Most people want a peaceful world. We prefer that conflicts be settled before fists fly. We prefer diplomacy to seeing our sons and daughters deployed to some battlefield. We would rather get along than shoot it out.
Now if this is true, why do we war as we do? In his book, Engaging the Powers, Walter Wink argues that western culture is deeply committed to what he calls the myth of redemptive violence. We believe that violence, force and coercion, if applied appropriately and with the right motives, has the power to bring about social redemption.
So perhaps we are, as some argue, violent by nature. We want peace, but can't help viewing the world and other people in terms of conquest. Perhaps we are wired to see things in terms of winning and losing, having and not having, us verses them, good guys and bad. I'd like to believe that it's due to genetics or certain social conditions. How else could we explain, let alone solve, our propensity to tackle conflict violently? As even the most cursory reading of history shows, we certainly aren't the first to try to make things right through the use of force.
I'm still not sure why we war like we do. Chalk it up to fear, scarcity, selfishness, injustice, a thirst for power, or even a noble desire to protect such ideals as freedom and justice. The fact remains, despite our abhorrence of killing, we too easily justify the use of violence.
By violence I don't only mean a howitzer. In subtle and not so subtle ways, we are not only prone to defend ourselves but find all kinds of ways to "do others in" whenever they make life difficult for us. We threaten, cajole, sue, file complaints, gossip, call the police, divorce, rage, kick and scream, and whatever else it takes to keep those we don't like away.
When we say we want peace, do we really mean we just want order? As long as our self-interests are being served, we cry "Peace, peace!" We act decently towards others so long as they don't disturb the illusions we live by. As long as no one challenges our turf we are nonviolent. But once we feel threatened, once our domain is crossed, we fight back.
A few years ago I was at a large rally in Washington, D.C., on behalf of the needs of children. Outside the Lincoln Memorial a communist came up to me and shoved some newsprint in my face. "Down with Corporate America," read the first page. I asked the man what he felt the main problem with America was. "The haves have more than they need, and the have-nots don't have what is rightly theirs," he replied. "Well, why is that?" I asked. "Private property," he said. "The rich use the law to protect property that actually belongs to all."
Sympathetic to his argument, I went on to ask what turned out to be an unnerving question: "Well, then do you have private property?" "Ah…well…yes," he answered sheepishly. "But," he immediately explained, "the main issue today is changing the system. The system has to change, or else nothing will!" And then he bolted off to the next fellow on the street.
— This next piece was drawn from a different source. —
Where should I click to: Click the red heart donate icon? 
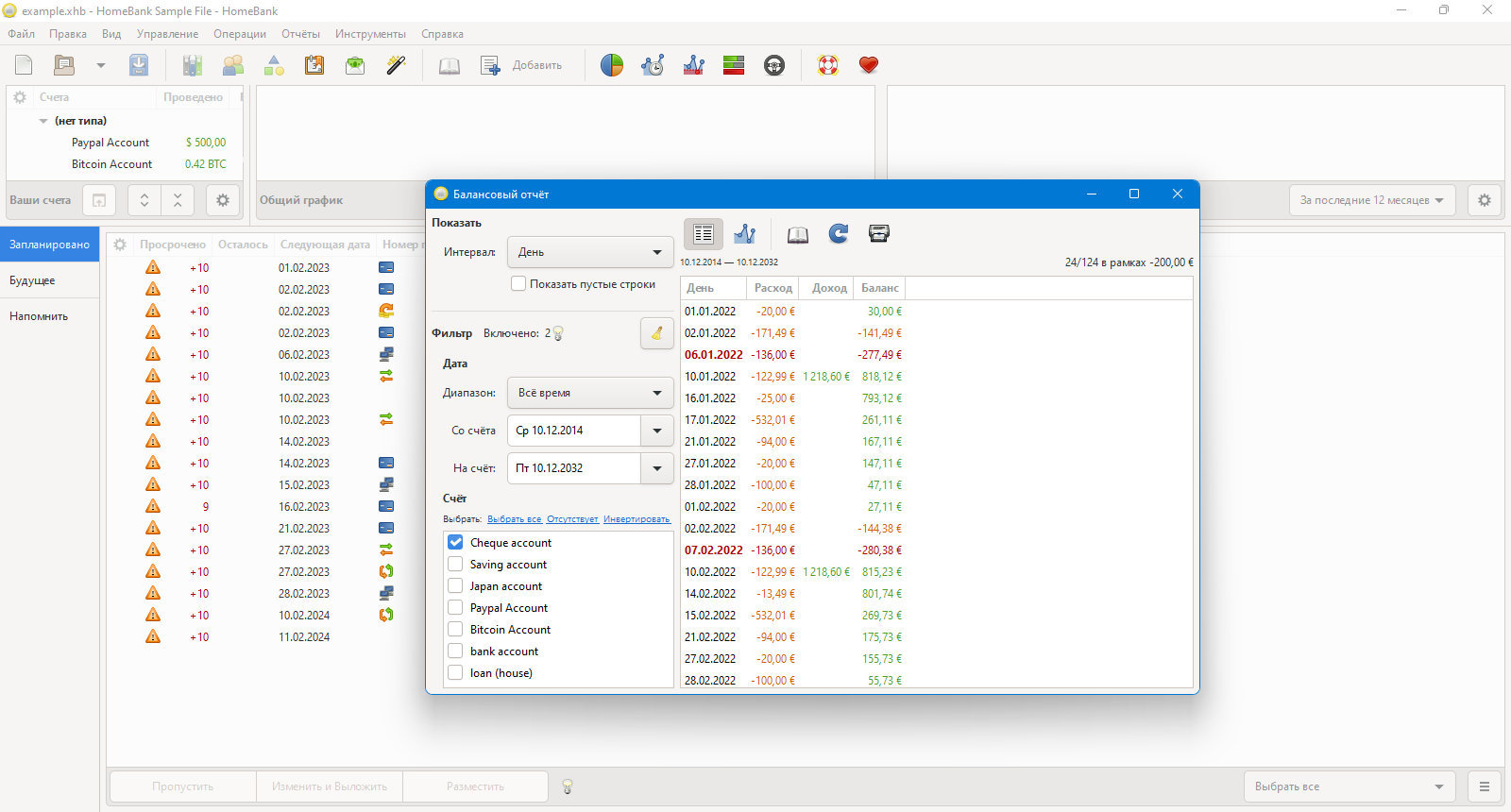point(869,65)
It's hard to live consistently, but it is essential if we are to make our world a less violent place. Protesting against this or that is one thing, but living in a way that actually counters the very thing we are against is another. In fact, it's useless to protest war if our lives and lifestyles betray our rhetoric. If we're honest, most of us aren't very willing to give up the good life we enjoy. Consequently, we keep on fueling the very fires of war we wish to extinguish. We want to own what we have, enjoy our creature comforts, maintain our autonomy and modes of mobility, and make sure our bottom line is secure, even when the rest of the world suffers because of it.
Not long ago I had a discussion with a group of college students. We were talking about the Kennan doctrine, on which American foreign policy is based. In 1948 George Kennan recognized that having only 6 percent of the world's population but 50 percent of its wealth means that the United States cannot fail to be the object of envy and resentment. To maintain this disparity would mean to forgo moral ideals and instead deal in straight power concepts. Many students expressed dismay over this. They also began to see why so much of the world resents our materialistic lifestyles and MTV culture. One young man piped up: "This means we will have to redistribute our wealth. But that's impossible!"
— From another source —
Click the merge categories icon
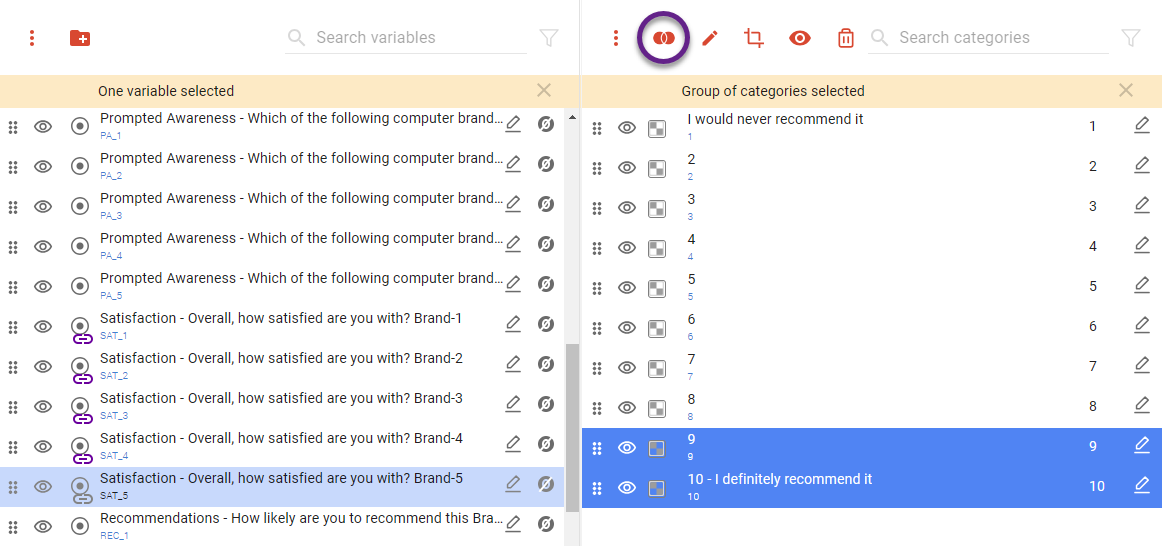The width and height of the screenshot is (1162, 546). coord(663,38)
Is it? It's impossible only because we are unwilling to give up our consumer lifestyle. Sharing property with others in service, and in so doing redistributing wealth, is possible, but only if we want something truly different, only if we are resolved to secure a more peaceful world where millions no longer have to suffer want.
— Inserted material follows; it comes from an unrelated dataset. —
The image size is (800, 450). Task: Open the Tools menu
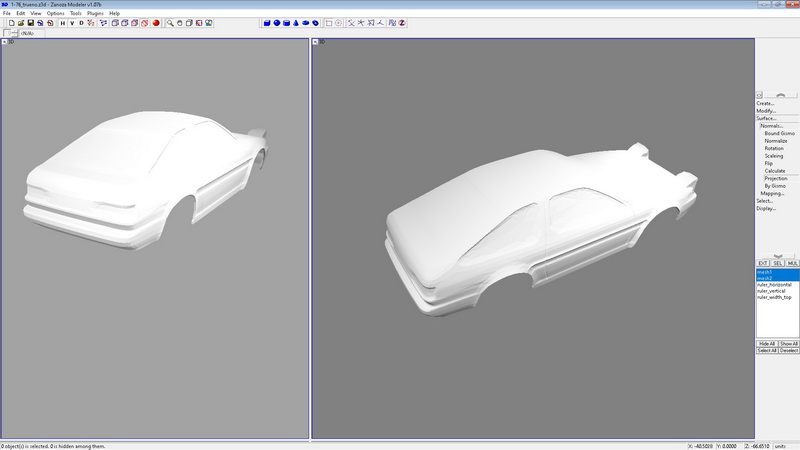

The question is: Do we really want to live in a way that makes it difficult for others, let alone ourselves, to war? Are we ready to have our desire for more converted into ways of being that assure life for all? Are we ready to wage peace? Are we willing to war against all that divides and separates? If we are, we will have to do a lot more than protest. And we will have to go much further than pacifism. Rejecting war is simply not enough, unless it means doing a way with war's causes. If this is what we mean, then we'll be soldiers in a war that never ends.